## Aim of the task
Among the lines of data below, reproduce only those from the one with "This screenshot has width=835, height=375." through the one with "Viewport: 951px width, 461px", exactly as they stand, both ends included.

## Extracted material
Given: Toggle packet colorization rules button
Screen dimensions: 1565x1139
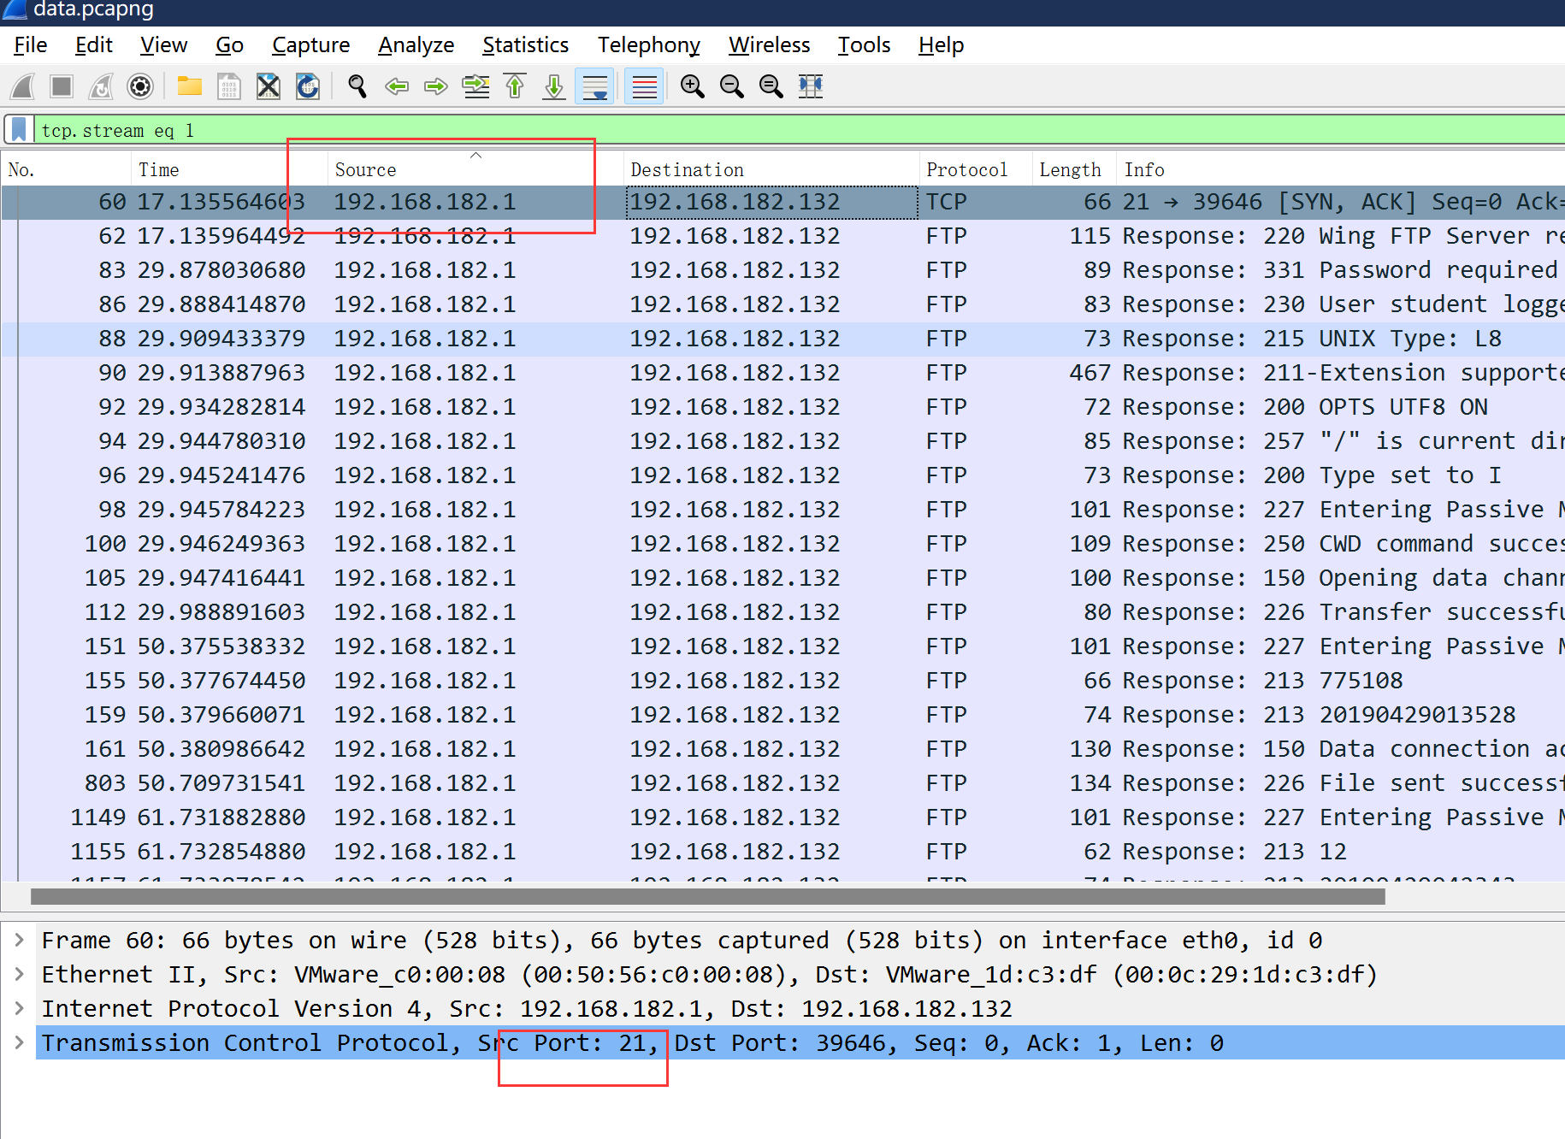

...

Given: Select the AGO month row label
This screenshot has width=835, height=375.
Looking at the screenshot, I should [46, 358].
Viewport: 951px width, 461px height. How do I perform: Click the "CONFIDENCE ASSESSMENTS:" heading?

## Exercise solution
This screenshot has width=835, height=375.
Looking at the screenshot, I should [46, 358].
Viewport: 951px width, 461px height. How do I perform: Click the "CONFIDENCE ASSESSMENTS:" heading?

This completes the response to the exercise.